Kommentar zum geplanten Umzug der Hochschule für Kirchenmusik von Herford nach Bochum
Die Stunde der Protestanten

Herford (WB) -

Die Vision einer Einbettung der kirchenmusikalischen Ausbildung in den Campus der größten evangelischen Hochschule in Deutschland hat Charme, das wird auch in Herford niemand in Frage stellen. Doch die damit verbundenen Kosten dürften hier schmerzhafter zu spüren sein als irgendwo sonst.

Montag, 01.02.2021, 07:30 Uhr aktualisiert: 01.02.2021, 13:36 Uhr
Wenn die Herforder Protestanten die Hochschule für Kirchenmusik in ihrer Stadt behalten wollen, müssen sie der Landeskirche von Westfalen ein Angebot unterbreiten, das sie nicht ablehnen kann, meint unser Auto im Kommentar. Foto: Jürgen Gebhard

Die Impulse der Hochschule für Kirchenmusik sind Sonntag für Sonntag in den Gottesdiensten hörbar, wenn sie virusbedingt nicht gerade geschlossen sind. Und zwar nicht nur in den evangelischen Kirchen des Kreises Herford, sondern auch in jenen Lippes, Minden-Lübbeckes, Bielefelds, Halles, Güterslohs, Paderborns und Höxters. Überall dort, wo Studenten der Hochschule einspringen, wenn bei Trauungen, Beerdigungen oder Konzerten klassische Kirchenstücke erklingen sollen.

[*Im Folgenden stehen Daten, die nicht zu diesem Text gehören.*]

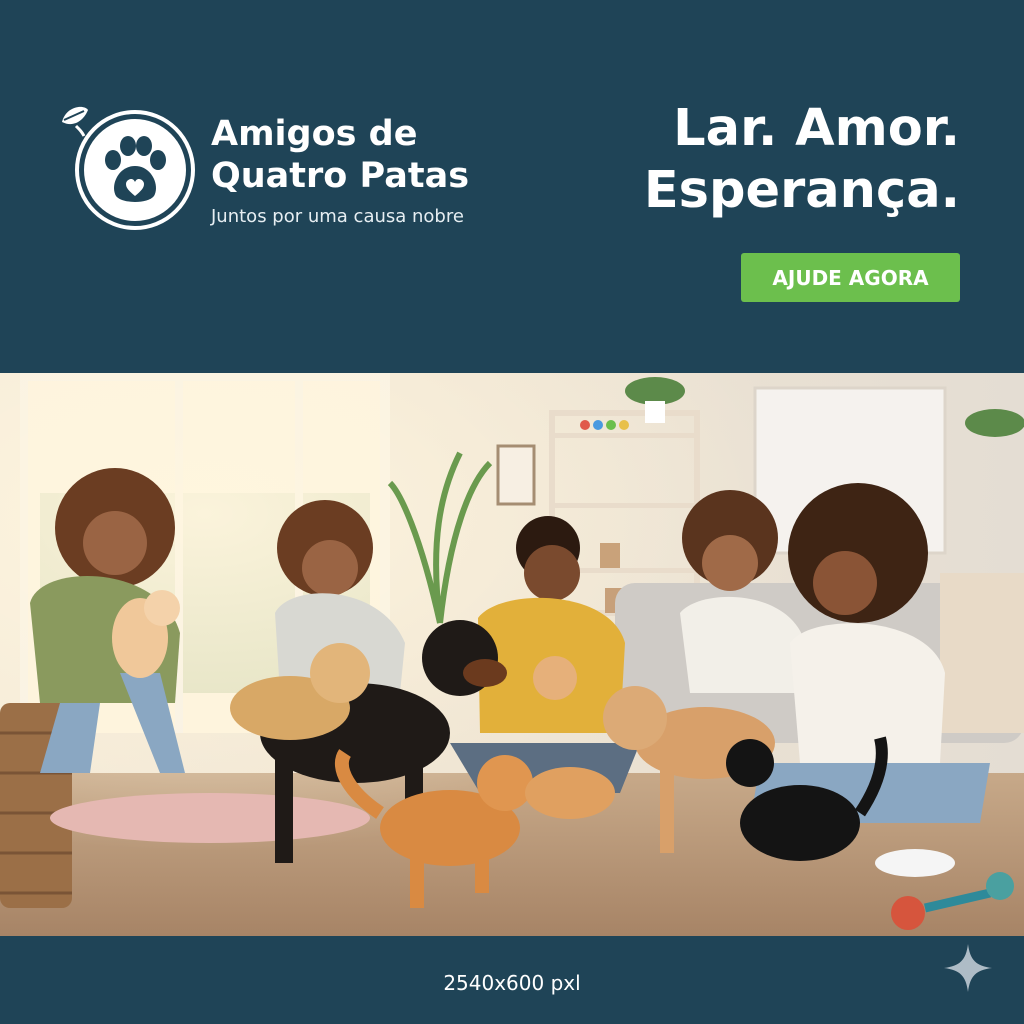 Image resolution: width=1024 pixels, height=1024 pixels. What do you see at coordinates (850, 278) in the screenshot?
I see `help-now-button: AJUDE AGORA` at bounding box center [850, 278].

Wenn die Landeskirche den Hochschulstandort Herford schließt, dann wird es über kurz oder lang leise in den Kirchen unserer Region – mit allen daraus folgenden Konsequenzen.

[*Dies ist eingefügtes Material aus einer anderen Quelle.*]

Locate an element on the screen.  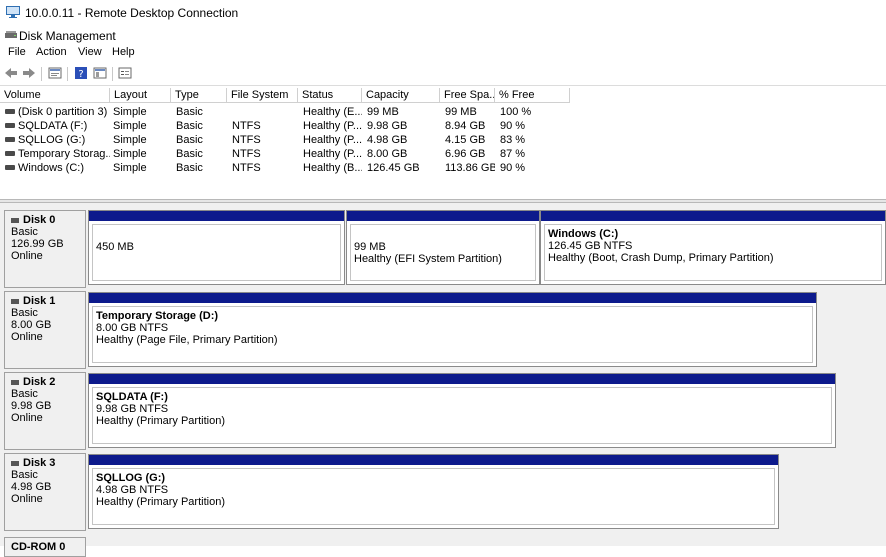
partition-name: Temporary Storage (D:) is located at coordinates (158, 316).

Ebenso nachvollziehbar wie die Herforder Einwände sind die Motive, die zu den Umzugsplänen der Evangelischen Landeskirche von Westfalen geführt haben. Als eine von drei oder vier Landeskirchen in Deutschland hält sie trotz schrumpfender Kassenbestände überhaupt an der Ausbildung in klassischer Kirchenmusik fest.

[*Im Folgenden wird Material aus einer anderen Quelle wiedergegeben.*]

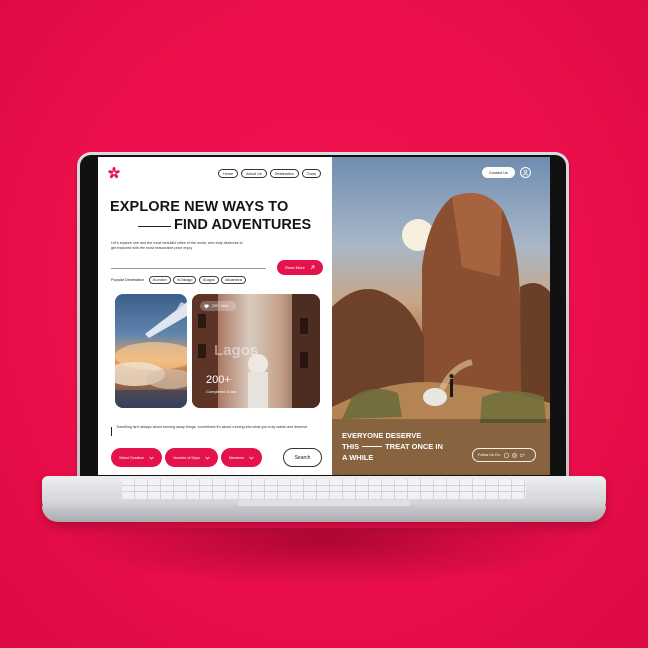 This screenshot has height=648, width=648. What do you see at coordinates (222, 392) in the screenshot?
I see `tours-label: Completed Tours` at bounding box center [222, 392].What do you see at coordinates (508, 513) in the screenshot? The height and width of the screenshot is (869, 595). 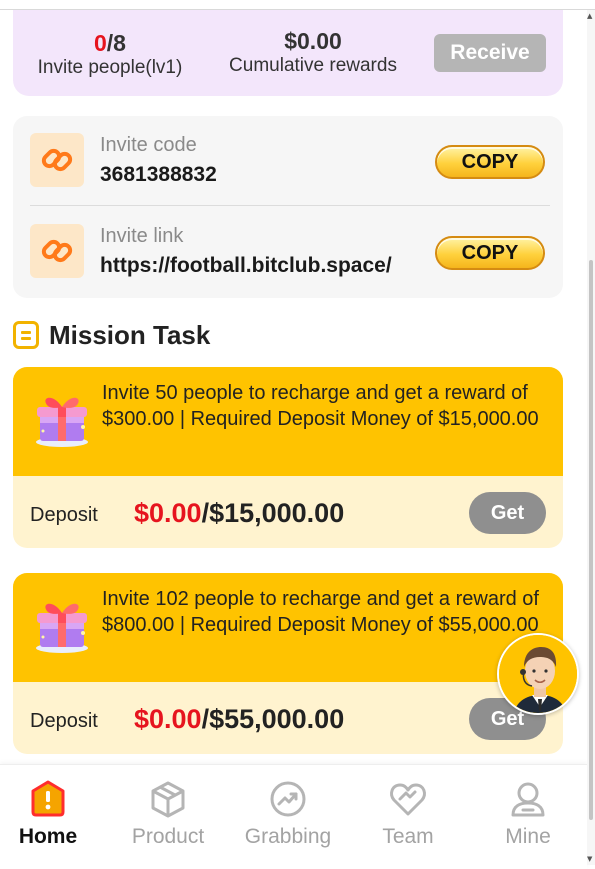 I see `get-reward-button: Get` at bounding box center [508, 513].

Falls sie dem Antrag des Herforder Pfarrers Bodo Ries folgt und sich noch ein wenig Zeit vor einer Entscheidung nimmt, wäre das die Stunde der Herforder Protestanten. So wie beim Erhalt der Paulskirche in Bünde oder der Rettung der historischen Kirchen in Gütersloh sind jetzt Bürger gefragt, die klassische Musik in der Kirche nicht nur genießen, sondern sie auch fördern, vielleicht in Form einer Stiftungsprofessur.

Der Kirchenkreis wiederum könnte prüfen, ob er einen Teil seines Vermögens nicht in einer denkmalgeschützten Immobilie anlegen möchte. Stadt und Kreis sind bei der Suche nach alternativen Standorten gefordert.

Solch einen Posaunenstoß aus Herford dürfte die Landeskirche kaum überhören.